> [GIVEN REQUEST]: Copy out all the records, substituting "desktop agent" for every "GUI agent" and keeping everything else unchanged.

> [ITEMS]:
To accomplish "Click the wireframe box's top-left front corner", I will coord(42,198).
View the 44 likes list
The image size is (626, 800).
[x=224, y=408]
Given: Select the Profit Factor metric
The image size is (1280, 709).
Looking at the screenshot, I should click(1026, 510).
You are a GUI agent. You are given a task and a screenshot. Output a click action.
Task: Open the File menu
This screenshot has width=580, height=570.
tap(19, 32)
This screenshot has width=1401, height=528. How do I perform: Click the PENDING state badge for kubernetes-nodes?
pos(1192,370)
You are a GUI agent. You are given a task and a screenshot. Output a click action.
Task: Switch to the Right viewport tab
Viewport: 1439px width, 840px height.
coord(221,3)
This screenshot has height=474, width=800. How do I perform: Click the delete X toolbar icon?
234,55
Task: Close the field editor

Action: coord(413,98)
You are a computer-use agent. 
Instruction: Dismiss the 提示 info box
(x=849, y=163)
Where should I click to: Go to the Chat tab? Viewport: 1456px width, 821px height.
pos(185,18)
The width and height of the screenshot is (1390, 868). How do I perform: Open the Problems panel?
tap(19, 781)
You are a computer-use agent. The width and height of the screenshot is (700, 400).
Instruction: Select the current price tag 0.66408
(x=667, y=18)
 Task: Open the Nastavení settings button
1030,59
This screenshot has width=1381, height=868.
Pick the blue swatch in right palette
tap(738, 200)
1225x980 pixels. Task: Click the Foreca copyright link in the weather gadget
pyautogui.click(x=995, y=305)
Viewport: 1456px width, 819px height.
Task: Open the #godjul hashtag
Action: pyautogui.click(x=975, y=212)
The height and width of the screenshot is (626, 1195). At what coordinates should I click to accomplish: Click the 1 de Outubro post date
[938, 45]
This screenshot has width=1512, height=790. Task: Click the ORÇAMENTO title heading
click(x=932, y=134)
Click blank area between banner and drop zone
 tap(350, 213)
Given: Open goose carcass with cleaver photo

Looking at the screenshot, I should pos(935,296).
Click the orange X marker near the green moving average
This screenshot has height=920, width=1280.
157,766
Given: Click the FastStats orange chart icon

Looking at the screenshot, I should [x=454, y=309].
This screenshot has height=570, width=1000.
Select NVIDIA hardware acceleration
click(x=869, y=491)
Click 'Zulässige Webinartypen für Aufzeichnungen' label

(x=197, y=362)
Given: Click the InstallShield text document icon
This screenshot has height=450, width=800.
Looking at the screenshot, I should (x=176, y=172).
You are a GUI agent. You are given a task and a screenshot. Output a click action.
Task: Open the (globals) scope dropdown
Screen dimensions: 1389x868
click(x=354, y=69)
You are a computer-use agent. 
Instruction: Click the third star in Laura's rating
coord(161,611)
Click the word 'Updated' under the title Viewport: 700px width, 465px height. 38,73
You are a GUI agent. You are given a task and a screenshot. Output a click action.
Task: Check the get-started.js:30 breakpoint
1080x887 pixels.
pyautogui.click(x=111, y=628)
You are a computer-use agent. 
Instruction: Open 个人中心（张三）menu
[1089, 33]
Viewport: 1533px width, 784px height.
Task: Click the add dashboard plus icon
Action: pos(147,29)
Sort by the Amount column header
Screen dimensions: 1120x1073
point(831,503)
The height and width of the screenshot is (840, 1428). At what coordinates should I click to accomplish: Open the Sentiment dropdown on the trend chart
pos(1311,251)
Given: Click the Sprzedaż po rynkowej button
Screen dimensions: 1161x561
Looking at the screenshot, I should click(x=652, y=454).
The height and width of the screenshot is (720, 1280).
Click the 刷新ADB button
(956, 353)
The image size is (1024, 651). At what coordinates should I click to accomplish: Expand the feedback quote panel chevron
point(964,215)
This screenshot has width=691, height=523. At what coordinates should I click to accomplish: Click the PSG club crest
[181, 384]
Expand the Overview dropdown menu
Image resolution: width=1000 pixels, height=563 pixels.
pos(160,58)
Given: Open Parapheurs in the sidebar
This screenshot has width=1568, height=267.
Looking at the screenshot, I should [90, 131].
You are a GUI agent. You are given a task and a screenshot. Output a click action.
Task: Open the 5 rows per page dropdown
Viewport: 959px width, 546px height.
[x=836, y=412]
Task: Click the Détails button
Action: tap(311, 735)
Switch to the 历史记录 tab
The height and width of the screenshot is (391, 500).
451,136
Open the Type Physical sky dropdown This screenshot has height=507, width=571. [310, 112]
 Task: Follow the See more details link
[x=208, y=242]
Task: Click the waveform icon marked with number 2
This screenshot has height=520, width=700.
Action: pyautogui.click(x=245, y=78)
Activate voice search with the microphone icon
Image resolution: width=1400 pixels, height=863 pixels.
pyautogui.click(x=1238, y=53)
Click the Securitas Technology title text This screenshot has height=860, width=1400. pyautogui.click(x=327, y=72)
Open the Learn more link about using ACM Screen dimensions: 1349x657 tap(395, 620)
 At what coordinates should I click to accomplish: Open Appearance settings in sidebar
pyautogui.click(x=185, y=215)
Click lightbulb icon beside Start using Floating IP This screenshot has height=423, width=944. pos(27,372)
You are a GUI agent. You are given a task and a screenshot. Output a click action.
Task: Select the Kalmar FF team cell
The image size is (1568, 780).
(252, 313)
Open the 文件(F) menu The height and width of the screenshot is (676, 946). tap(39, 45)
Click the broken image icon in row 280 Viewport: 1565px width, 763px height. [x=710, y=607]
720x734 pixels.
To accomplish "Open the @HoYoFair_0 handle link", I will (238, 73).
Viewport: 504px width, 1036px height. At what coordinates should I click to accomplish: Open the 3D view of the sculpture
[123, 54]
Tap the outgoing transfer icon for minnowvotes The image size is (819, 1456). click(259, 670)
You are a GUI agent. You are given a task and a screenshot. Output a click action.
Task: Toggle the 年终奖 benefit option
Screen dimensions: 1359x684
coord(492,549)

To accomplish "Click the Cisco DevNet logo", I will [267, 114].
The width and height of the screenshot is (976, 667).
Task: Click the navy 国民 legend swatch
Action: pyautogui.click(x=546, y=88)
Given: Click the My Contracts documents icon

> [FINISHED TASK]:
To accomplish "Click the wireframe box's top-left front corner", I will coord(42,198).
View the 44 likes list
The image size is (626, 800).
[x=224, y=408]
Given: Select the Profit Factor metric
The image size is (1280, 709).
Looking at the screenshot, I should click(1026, 510).
You are a desktop agent. You are given a task and a screenshot. Output a click action.
Task: Open the File menu
This screenshot has width=580, height=570.
tap(19, 32)
This screenshot has width=1401, height=528. How do I perform: Click the PENDING state badge for kubernetes-nodes?
pos(1192,370)
You are a desktop agent. You are given a task and a screenshot. Output a click action.
Task: Switch to the Right viewport tab
Viewport: 1439px width, 840px height.
coord(221,3)
This screenshot has height=474, width=800. How do I perform: Click the delete X toolbar icon?
234,55
Task: Close the field editor

Action: coord(413,98)
You are a computer-use agent. 
Instruction: Dismiss the 提示 info box
(x=849, y=163)
Where should I click to: Go to the Chat tab? Viewport: 1456px width, 821px height.
pos(185,18)
The width and height of the screenshot is (1390, 868). How do I perform: Open the Problems panel?
tap(19, 781)
You are a computer-use agent. The width and height of the screenshot is (700, 400).
Instruction: Select the current price tag 0.66408
(x=667, y=18)
 Task: Open the Nastavení settings button
1030,59
This screenshot has width=1381, height=868.
Pick the blue swatch in right palette
tap(738, 200)
1225x980 pixels. Task: Click the Foreca copyright link in the weather gadget
pyautogui.click(x=995, y=305)
Viewport: 1456px width, 819px height.
Task: Open the #godjul hashtag
Action: pyautogui.click(x=975, y=212)
The height and width of the screenshot is (626, 1195). At what coordinates should I click to accomplish: Click the 1 de Outubro post date
[938, 45]
This screenshot has width=1512, height=790. Task: Click the ORÇAMENTO title heading
click(x=932, y=134)
Click blank area between banner and drop zone
 tap(350, 213)
Given: Open goose carcass with cleaver photo

Looking at the screenshot, I should pos(935,296).
Click the orange X marker near the green moving average
This screenshot has height=920, width=1280.
157,766
Given: Click the FastStats orange chart icon

Looking at the screenshot, I should [x=454, y=309].
This screenshot has height=570, width=1000.
Select NVIDIA hardware acceleration
click(x=869, y=491)
Click 'Zulässige Webinartypen für Aufzeichnungen' label

(x=197, y=362)
Given: Click the InstallShield text document icon
This screenshot has height=450, width=800.
Looking at the screenshot, I should (x=176, y=172).
You are a desktop agent. You are given a task and a screenshot. Output a click action.
Task: Open the (globals) scope dropdown
Screen dimensions: 1389x868
click(x=354, y=69)
You are a computer-use agent. 
Instruction: Click the third star in Laura's rating
coord(161,611)
Click the word 'Updated' under the title Viewport: 700px width, 465px height. 38,73
You are a desktop agent. You are given a task and a screenshot. Output a click action.
Task: Check the get-started.js:30 breakpoint
1080x887 pixels.
pyautogui.click(x=111, y=628)
You are a computer-use agent. 
Instruction: Open 个人中心（张三）menu
[1089, 33]
Viewport: 1533px width, 784px height.
Task: Click the add dashboard plus icon
Action: pos(147,29)
Sort by the Amount column header
Screen dimensions: 1120x1073
point(831,503)
The height and width of the screenshot is (840, 1428). At what coordinates should I click to accomplish: Open the Sentiment dropdown on the trend chart
pos(1311,251)
Given: Click the Sprzedaż po rynkowej button
Screen dimensions: 1161x561
Looking at the screenshot, I should click(x=652, y=454).
The height and width of the screenshot is (720, 1280).
Click the 刷新ADB button
(956, 353)
The image size is (1024, 651). At what coordinates should I click to accomplish: Expand the feedback quote panel chevron
point(964,215)
This screenshot has width=691, height=523. At what coordinates should I click to accomplish: Click the PSG club crest
[181, 384]
Expand the Overview dropdown menu
Image resolution: width=1000 pixels, height=563 pixels.
pos(160,58)
Given: Open Parapheurs in the sidebar
This screenshot has width=1568, height=267.
Looking at the screenshot, I should [90, 131].
You are a desktop agent. You are given a task and a screenshot. Output a click action.
Task: Open the 5 rows per page dropdown
Viewport: 959px width, 546px height.
[x=836, y=412]
Task: Click the Détails button
Action: tap(311, 735)
Switch to the 历史记录 tab
The height and width of the screenshot is (391, 500).
451,136
Open the Type Physical sky dropdown This screenshot has height=507, width=571. [310, 112]
 Task: Follow the See more details link
[x=208, y=242]
Task: Click the waveform icon marked with number 2
This screenshot has height=520, width=700.
Action: pyautogui.click(x=245, y=78)
Activate voice search with the microphone icon
Image resolution: width=1400 pixels, height=863 pixels.
pyautogui.click(x=1238, y=53)
Click the Securitas Technology title text This screenshot has height=860, width=1400. pyautogui.click(x=327, y=72)
Open the Learn more link about using ACM Screen dimensions: 1349x657 tap(395, 620)
 At what coordinates should I click to accomplish: Open Appearance settings in sidebar
pyautogui.click(x=185, y=215)
Click lightbulb icon beside Start using Floating IP This screenshot has height=423, width=944. pos(27,372)
You are a desktop agent. You are given a task and a screenshot. Output a click action.
Task: Select the Kalmar FF team cell
The image size is (1568, 780).
(252, 313)
Open the 文件(F) menu The height and width of the screenshot is (676, 946). tap(39, 45)
Click the broken image icon in row 280 Viewport: 1565px width, 763px height. [x=710, y=607]
720x734 pixels.
To accomplish "Open the @HoYoFair_0 handle link", I will (238, 73).
Viewport: 504px width, 1036px height. At what coordinates should I click to accomplish: Open the 3D view of the sculpture
[123, 54]
Tap the outgoing transfer icon for minnowvotes The image size is (819, 1456). click(259, 670)
You are a desktop agent. You are given a task and a screenshot. Output a click action.
Task: Toggle the 年终奖 benefit option
Screen dimensions: 1359x684
coord(492,549)

To accomplish "Click the Cisco DevNet logo", I will [267, 114].
The width and height of the screenshot is (976, 667).
Task: Click the navy 国民 legend swatch
Action: pyautogui.click(x=546, y=88)
Given: Click the My Contracts documents icon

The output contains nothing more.